**Page excerpt:**
________________

Technology from Biodesign Institute and Columbia University will be used alongside IBM’s DNA Transistor platform.

Roche negotiated a license to nanopore-based DNA base sensing and reading technologies from the Biodesign Institute at Arizona State University and the Columbia University Nanoscience Center. The firm claims that these new technologies could help take the cost of sequencing a whole human genome down to well under $1,000.

The technologies will be used by Roche’s sequencing center and collaborators 454 Life Sciences and IBM to develop and commercialize a single-molecule nanopore DNA sequencer. The deal was brokered by Arizona State University’s technology transfer arm, Arizona Technology Enterprises, and includes sponsored research funding to help the academic researchers progress development of the technology toward commercialization.

________________

**Work to complete:**
1. According to the nanopore sequencing news item, why does the deal include sponsored research funding? Answer in one to three sentences.
2. Write a continuation of the nanopore sequencing news item, starting after its final sentence.
The records after this text have nothing to do with the work on it.

________________

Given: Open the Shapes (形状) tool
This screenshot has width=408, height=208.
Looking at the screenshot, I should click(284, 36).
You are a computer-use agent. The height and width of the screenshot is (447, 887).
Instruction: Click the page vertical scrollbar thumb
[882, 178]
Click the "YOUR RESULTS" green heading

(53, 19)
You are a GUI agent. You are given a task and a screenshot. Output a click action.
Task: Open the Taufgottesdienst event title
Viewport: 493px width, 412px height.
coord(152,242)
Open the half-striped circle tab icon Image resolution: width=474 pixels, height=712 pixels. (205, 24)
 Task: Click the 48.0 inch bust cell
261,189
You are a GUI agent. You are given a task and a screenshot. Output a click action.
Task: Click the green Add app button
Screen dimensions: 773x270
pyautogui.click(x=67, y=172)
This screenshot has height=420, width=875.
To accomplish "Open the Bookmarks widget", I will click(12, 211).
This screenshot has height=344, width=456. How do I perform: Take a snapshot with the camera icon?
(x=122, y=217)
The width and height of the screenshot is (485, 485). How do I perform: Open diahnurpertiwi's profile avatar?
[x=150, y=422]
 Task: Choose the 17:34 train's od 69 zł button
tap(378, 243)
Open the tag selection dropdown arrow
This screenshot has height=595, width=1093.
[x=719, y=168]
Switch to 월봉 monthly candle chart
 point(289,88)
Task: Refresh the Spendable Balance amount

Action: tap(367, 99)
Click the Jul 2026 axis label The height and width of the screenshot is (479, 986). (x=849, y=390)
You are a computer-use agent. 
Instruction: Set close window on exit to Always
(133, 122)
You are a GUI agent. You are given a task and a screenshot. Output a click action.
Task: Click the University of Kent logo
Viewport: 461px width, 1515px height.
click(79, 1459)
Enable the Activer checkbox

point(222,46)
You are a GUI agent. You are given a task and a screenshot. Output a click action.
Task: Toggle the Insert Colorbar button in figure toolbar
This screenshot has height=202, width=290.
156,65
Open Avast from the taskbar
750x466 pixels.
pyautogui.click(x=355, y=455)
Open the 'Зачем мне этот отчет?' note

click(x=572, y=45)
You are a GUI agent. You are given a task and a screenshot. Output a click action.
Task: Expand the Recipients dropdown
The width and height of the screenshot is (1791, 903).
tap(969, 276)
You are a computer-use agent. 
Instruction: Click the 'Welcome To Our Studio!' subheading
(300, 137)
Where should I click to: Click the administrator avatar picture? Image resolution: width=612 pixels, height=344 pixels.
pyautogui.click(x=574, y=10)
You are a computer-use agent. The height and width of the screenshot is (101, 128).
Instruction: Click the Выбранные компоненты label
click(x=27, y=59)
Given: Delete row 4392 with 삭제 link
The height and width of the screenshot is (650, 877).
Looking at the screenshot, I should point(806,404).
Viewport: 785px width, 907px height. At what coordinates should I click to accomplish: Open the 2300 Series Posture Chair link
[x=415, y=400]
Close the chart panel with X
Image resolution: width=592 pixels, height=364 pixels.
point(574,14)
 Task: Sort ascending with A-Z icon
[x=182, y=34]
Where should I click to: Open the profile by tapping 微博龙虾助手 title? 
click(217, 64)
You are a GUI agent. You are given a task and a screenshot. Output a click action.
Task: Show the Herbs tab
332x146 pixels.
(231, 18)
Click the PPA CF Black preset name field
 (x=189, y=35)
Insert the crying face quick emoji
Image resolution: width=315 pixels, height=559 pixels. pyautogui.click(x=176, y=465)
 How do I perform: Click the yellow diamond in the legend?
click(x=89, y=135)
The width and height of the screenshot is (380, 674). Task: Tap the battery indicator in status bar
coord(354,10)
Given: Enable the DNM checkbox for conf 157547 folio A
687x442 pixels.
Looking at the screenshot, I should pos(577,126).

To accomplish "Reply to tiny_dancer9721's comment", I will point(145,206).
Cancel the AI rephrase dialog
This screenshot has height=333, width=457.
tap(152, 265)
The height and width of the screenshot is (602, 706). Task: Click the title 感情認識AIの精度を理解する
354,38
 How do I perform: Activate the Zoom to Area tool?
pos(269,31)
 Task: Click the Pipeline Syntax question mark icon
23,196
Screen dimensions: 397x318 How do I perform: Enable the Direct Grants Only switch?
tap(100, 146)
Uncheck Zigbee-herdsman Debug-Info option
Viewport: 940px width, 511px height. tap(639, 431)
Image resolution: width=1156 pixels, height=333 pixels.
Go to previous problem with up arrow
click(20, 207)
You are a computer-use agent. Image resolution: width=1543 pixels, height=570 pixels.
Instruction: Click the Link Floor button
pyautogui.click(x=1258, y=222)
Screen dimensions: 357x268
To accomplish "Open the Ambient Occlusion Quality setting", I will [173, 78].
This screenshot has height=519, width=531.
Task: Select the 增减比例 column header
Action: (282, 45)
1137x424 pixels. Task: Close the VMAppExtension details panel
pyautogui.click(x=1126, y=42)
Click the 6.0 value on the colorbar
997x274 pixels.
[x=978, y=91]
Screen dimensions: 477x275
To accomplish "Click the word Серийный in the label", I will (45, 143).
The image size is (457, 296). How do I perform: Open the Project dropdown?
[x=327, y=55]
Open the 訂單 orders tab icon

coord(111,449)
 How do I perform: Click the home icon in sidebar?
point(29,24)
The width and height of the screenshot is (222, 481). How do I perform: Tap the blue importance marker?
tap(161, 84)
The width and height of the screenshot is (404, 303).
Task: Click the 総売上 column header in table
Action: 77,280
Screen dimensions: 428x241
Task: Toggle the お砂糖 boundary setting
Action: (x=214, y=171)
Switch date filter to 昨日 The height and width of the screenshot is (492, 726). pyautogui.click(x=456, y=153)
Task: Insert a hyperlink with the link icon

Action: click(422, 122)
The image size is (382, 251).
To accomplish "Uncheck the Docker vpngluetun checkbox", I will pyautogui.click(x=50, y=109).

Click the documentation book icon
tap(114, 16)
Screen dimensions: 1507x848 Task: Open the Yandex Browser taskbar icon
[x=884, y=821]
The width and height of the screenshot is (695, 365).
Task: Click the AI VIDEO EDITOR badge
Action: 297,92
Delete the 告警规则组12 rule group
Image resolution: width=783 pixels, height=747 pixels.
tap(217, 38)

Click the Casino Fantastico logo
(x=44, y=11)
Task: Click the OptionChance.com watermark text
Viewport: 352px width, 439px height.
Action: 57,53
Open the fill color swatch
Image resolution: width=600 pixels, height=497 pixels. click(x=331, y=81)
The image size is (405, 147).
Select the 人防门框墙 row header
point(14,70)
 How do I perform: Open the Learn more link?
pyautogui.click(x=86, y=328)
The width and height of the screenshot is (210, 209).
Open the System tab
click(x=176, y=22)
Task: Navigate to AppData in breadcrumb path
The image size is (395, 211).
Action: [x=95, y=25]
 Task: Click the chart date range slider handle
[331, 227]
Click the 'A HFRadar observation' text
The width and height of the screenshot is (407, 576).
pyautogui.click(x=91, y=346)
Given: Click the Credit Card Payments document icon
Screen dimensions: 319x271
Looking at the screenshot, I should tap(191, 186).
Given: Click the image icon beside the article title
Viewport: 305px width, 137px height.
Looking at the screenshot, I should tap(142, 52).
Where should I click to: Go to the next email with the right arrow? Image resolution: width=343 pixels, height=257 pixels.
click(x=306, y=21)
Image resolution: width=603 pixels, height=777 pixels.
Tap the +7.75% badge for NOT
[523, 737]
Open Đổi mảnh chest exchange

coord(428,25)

________________

**Answers provided:**
1. The sponsored research funding is meant to help the academic researchers move the technology's development toward commercialization.

2.
“We believe that the DNA reading technologies from the Biodesign Institute are the most advanced available and will play an important role in our nanopore sequencing system,” says Thomas Schinecker, president of Roche’s 454 Life Sciences. “This will complement the DNA Transistor technology from our previously announced collaboration with IBM very well to form the core of a superior platform for extremely fast, very low-cost genome sequencing.”

IBM’s DNA Transistor technology is designed to control and slow the movement of DNA as it passes through the nanopore in a silicone strip. The DNA reading technology licensed from the Biodesign Institute and Columbia University will be used to decode the bases as the molecule passes through. Both technologies exploit semiconductor-based nanopores, which Roche says have advantages over protein-based nanoproes in terms of control, robustness, scalability, and production.